Ordinary search engines typically attempt
to rank search results in a useful way, but they are easily fooled. They rank results according to a scoring function based on whether a term appears in a title, how close it appears to the beginning of the document and how many times it appears in that document. Important resources can fall
through the cracks and superficial results get more prominent ranking than they should. IBM's home page, for example,
doesn't contain the word "computer," so a search for that word wouldn't yield IBM.com. Yet a Web site for a small-time retailer with many references to computers could rank high on the list. Some Web developers even embed phrases or words written over and over in invisible colors and fonts to make their sites score artificially high on a search finding.
Web directories like Yahoo!® -- which organize sites according to a taxonomy, or hierarchy of topics -- are more selective; they can produce a ranking of useful Web sites. But because they employ human beings to do the selecting, such directories are costly and time-consuming to assemble.
In contrast, Clever attempts to ensure that the information it retrieves is useful by pointing people toward either of two classes of sites: authorities and hubs. An authority is a site to which many other sites have links, which Dom sees as implied endorsements of the site's usefulness. A hub is a site that has links to many other sites, and is therefore a potentially good reference. Clever's job is to identify the best hubs (those that link to the best authorities) and the best authorities (those that are linked to by the best hubs).
Ranking hubs and authorities in this fashion is an iterative process. Clever starts with 200 pages that are the result of an ordinary keyword search. It then adds all pages that link to, or are linked to by, one of those 200 pages. This step typically swells the set of pages to 1,000 or more. Clever initially assigns each page a hub score of one and an authority score of one.
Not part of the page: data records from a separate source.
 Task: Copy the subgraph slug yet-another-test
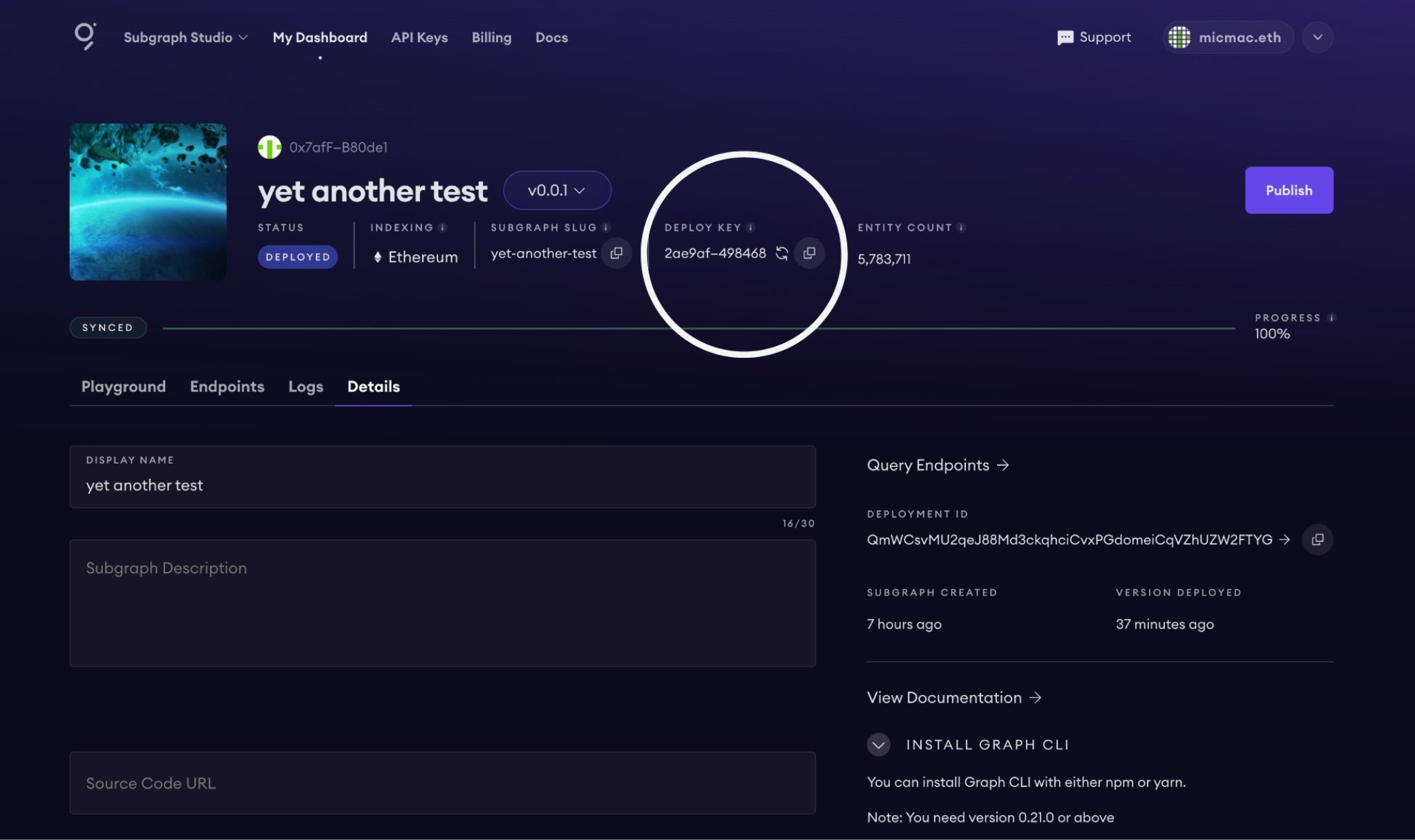tap(616, 253)
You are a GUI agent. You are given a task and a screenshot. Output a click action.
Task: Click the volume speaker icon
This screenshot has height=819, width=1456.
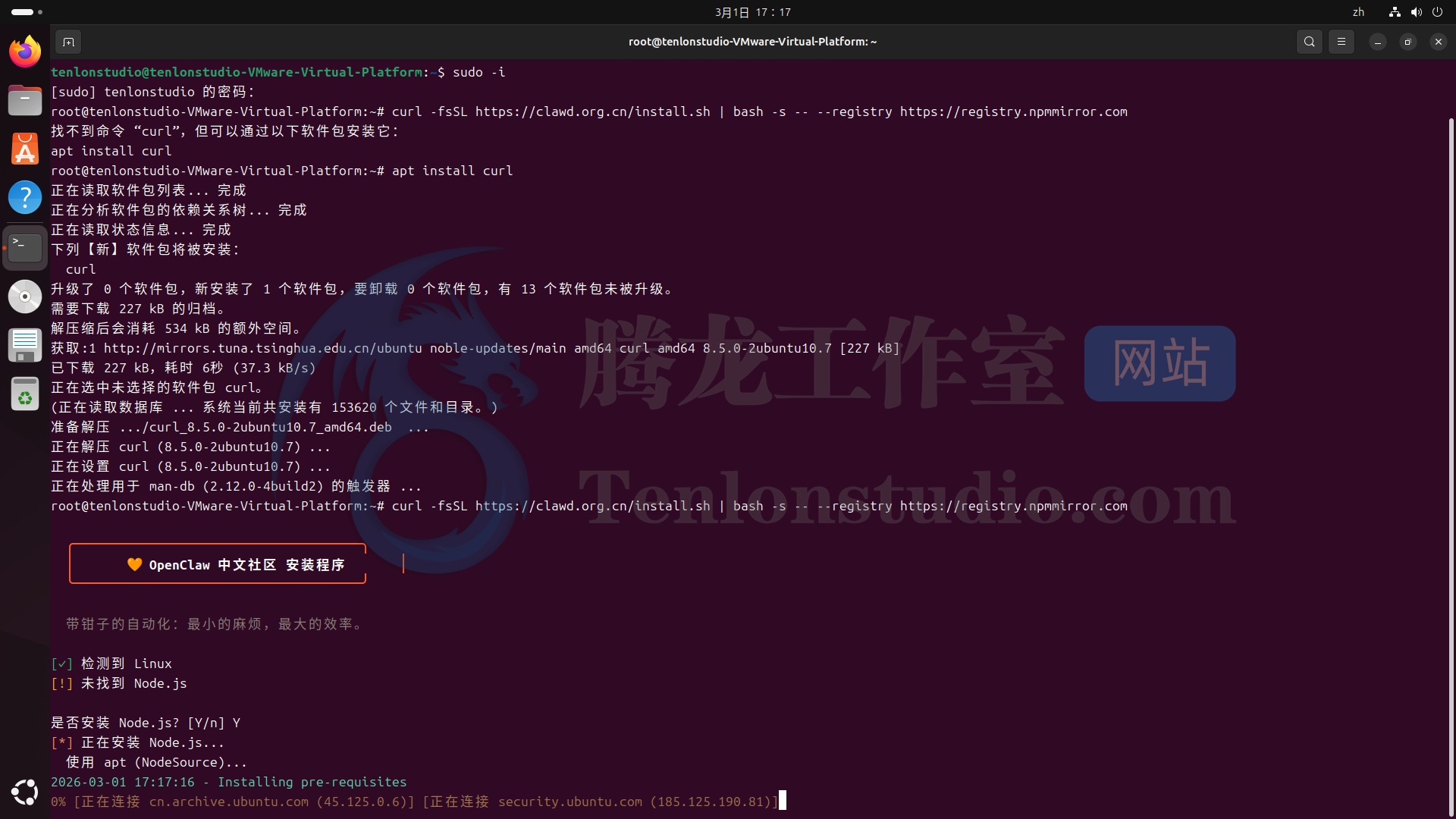[x=1416, y=12]
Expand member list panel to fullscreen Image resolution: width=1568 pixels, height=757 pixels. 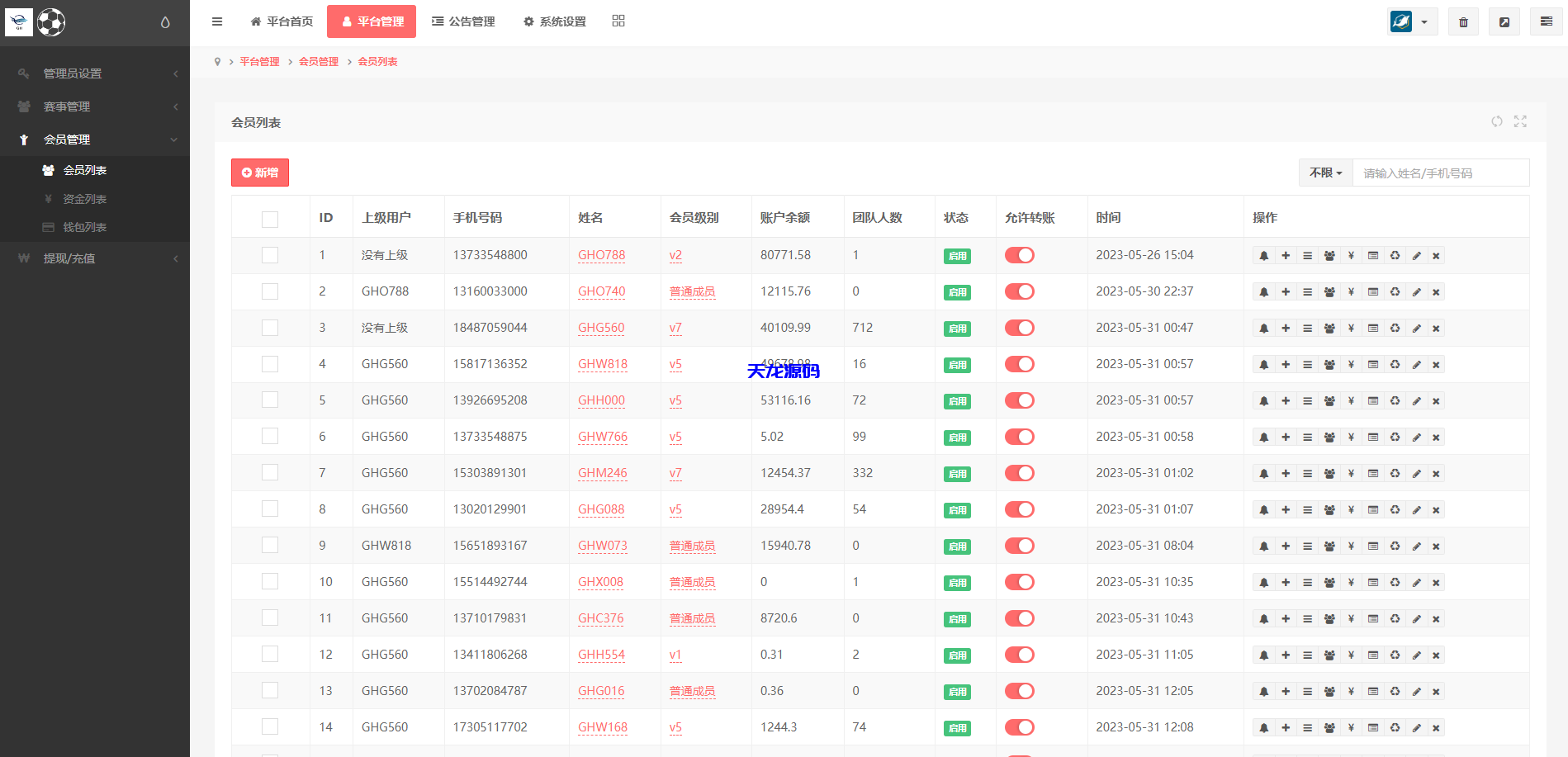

It sums up all the authority scores to get a page's hub score, and sums up all the hub scores to get a page's authority score. "Then," says Dom, "we go back and forth," repeating the process some five times until the system has identified the hubs that link to the top-scoring authorities and the authorities that are linked to by the top-scoring hubs
PUTTING CLEVER TO WORK
One implementation of Clever, called TaxMan, for Taxonomy Manager, is a user interface for people who want to build and maintain a taxonomy
for a particular field. TaxMan adds search features specific to that field and acquires and updates pages automatically.
Besides looking for key words, the program can hone a search by attempting to match example sites and by excluding sites
like Yahoo! that come up often in links but that distort the search process. Once set up, the system can run once a week
to eliminate dead pages (which are identified by messages such as "server not found") and find pages that have risen in rank.
IBM's Global Procurement (GP) group is running TaxMan in a pilot program designed to build and maintain a directory of Web pages related to commodities, such as DRAMs and memory, that IBM uses in manufacturing. GP is using TaxMan to set up commodity profiles to search for pertinent sites on the Web for their commodity teams. Current searches yield far more information than the teams can sort through and GP is hoping that TaxMan will help build profiles more efficiently.
Clever is also the backbone of two other Almaden projects. One of them is designed to discover communities of people with common
interests (see sidebar,"Tracking online communities"). The other project, Focused Crawler, is a high-end version of Clever that
uses an automatic document categorizer to recognize pages relevant to a particular topic. A system administrator feeds the
categorizer exemplary documents and trains it to recognize documents that are similar. The crawler can take days to run but
will return a comprehensive set of pages on a specific set of topics. A focused crawl on baseball, for instance, would begin
with a set of documents about baseball. The categorizer would then use the terms and links within the set to build a model
of what constitutes a page about baseball. The crawler follows links from this training set to find more pages about baseball, using the categorizer to assess the relevance of each page to the topic. The crawler then follows the links from pages in this new set according to each page's relevance and the rating Clever assigns it as a hub.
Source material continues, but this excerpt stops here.